Non-financial Disclosures: Hayley is a parent of a child with PFD, is a founding member of the Feeding Flock research group, and is a member of a Feeding Matters committee.
Jinhee Park PhD, RN
Jinhee Park is an associate professor at the Boston College Connell School of Nursing. Jinhee's clinical background is in neonatal nursing. Her research focuses on improving the understanding of feeding problems among vulnerable infants and young children, with an overall goal of supporting their health and developmental outcomes, and helping families manage their complex feeding needs. She has conducted a series of studies to advance science in the health care of infants and young children with feeding problems utilizing a multi-method approach, which includes biobehavioral methods (the integration of physiology and behavioral observation), advanced quantitative analytic methods (trajectory analysis, latent class analysis), mixed methods, symptom science, and the development of measures. Her current work is focused on developing and testing interventions to reduce feeding difficulties in infants with complex medical conditions, including a current trial testing the biobehavioral efficacy of the semi-elevated side-lying position for feeding preterm infants.
Financial Disclosures: Receives a salary from Boston College and the NIH. Dr. Park is a funded co-investigator on the study discussed in this presentation (R01NR018192).
Non-financial Disclosures: Jinhee is a founding member of the Feeding Flock research group.

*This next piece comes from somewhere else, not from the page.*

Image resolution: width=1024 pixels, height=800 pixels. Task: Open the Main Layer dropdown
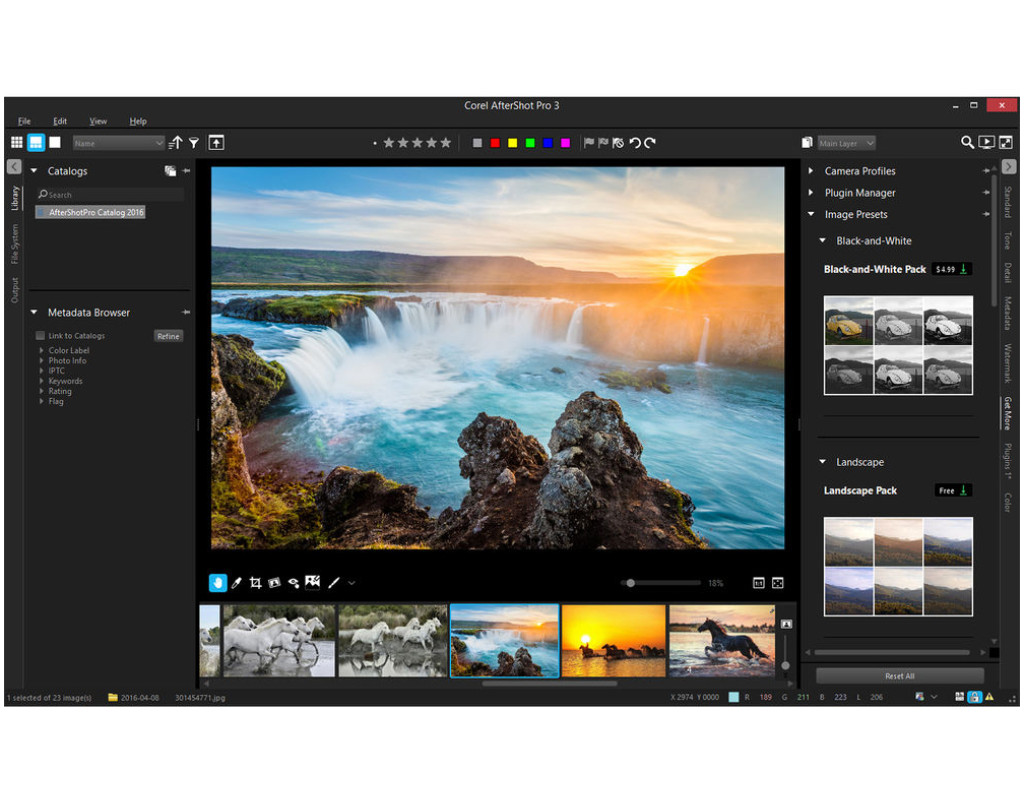tap(846, 143)
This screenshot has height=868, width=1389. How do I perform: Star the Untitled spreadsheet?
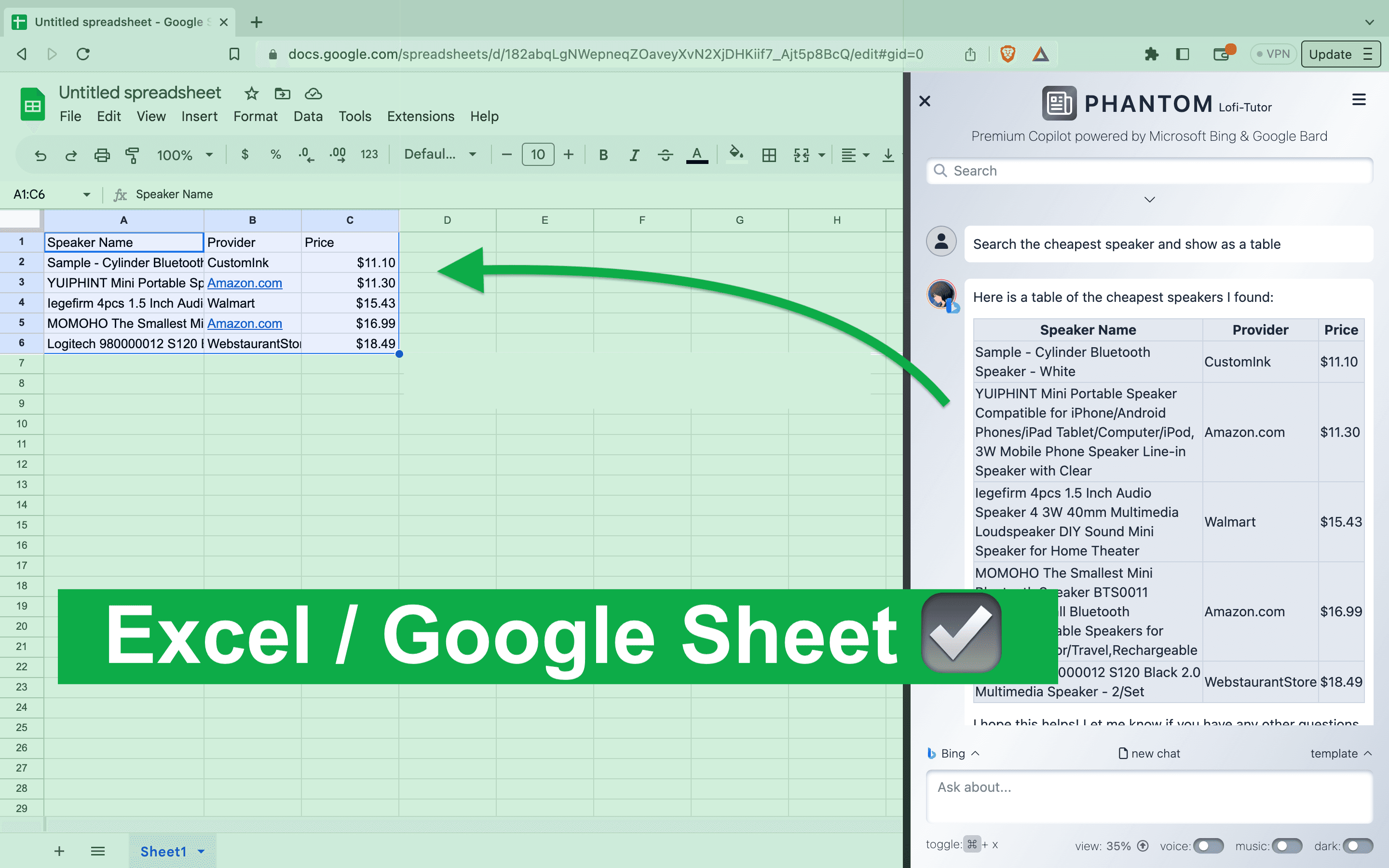click(x=251, y=94)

Suzanne Thoyre PhD, RN, FAAN
Suzanne Thoyre is a Professor at the School of Nursing at the University of North Carolina at Chapel Hill. Her research focuses on the development of early oral feeding of typically developing children, young children with Down syndrome, infants who have had surgery for complex cardiac conditions, and preterm infants. She co-developed a clinician-based assessment tool for early infant feeding skills (the Early Feeding Skills tool; EFS); this tool is used internationally to support the clinical care of infants who are vulnerable to developing chronic feeding disorders. She is the co-founder of Feeding Flock, an interdisciplinary research team focused on management and prevention of feeding problems of infants and young children. Recently her team extended feeding assessment to the post-discharge period with the development of six parent-report assessment tools. These tools measure symptoms of problematic feeding, oral and motor feeding skills, parent perception of the impact feeding problems have on themselves and their families, and parent assessment of family management of feeding problems. A recently awarded R01 will use these tools to extend our understanding of the development of feeding problems of children with complex medical disorders from birth through 2 years of age.
Financial Disclosures: Receives a salary from the University of North Carolina Chapel Hill and a salary from Pediatric Resources, LLC. Suzanne received a speaking fee to teach the Early Feeding Skills Assessment NIH and is a funded principal investigator on the study discussed in this presentation (R01NR018192).
Non-financial Disclosures: Suzanne is a founding member of the Feeding Flock research group.